■ Task prompt ■
Could you copy every entry exactly, dropping the pictures?

* * * * * * * * *

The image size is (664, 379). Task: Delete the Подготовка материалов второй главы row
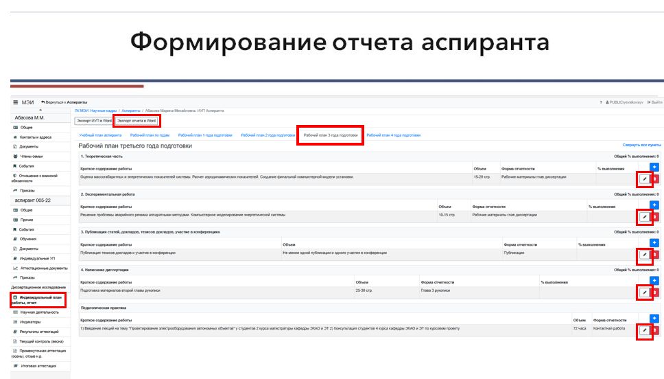click(655, 292)
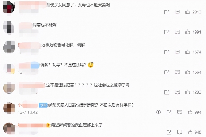Report the comment with 994 likes
The image size is (206, 137).
[158, 112]
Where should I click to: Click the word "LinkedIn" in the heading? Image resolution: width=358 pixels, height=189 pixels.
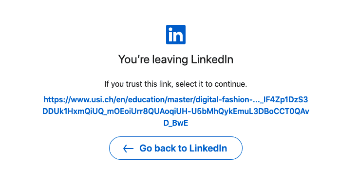212,59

* * * * * * * * *

■ Written solution ■
The image size is (664, 379). Task: Delete the Подготовка материалов второй главы row
click(655, 292)
Report the comment with 994 likes
The image size is (206, 137).
[158, 112]
Where should I click to: Click the word "LinkedIn" in the heading? Image resolution: width=358 pixels, height=189 pixels.
212,59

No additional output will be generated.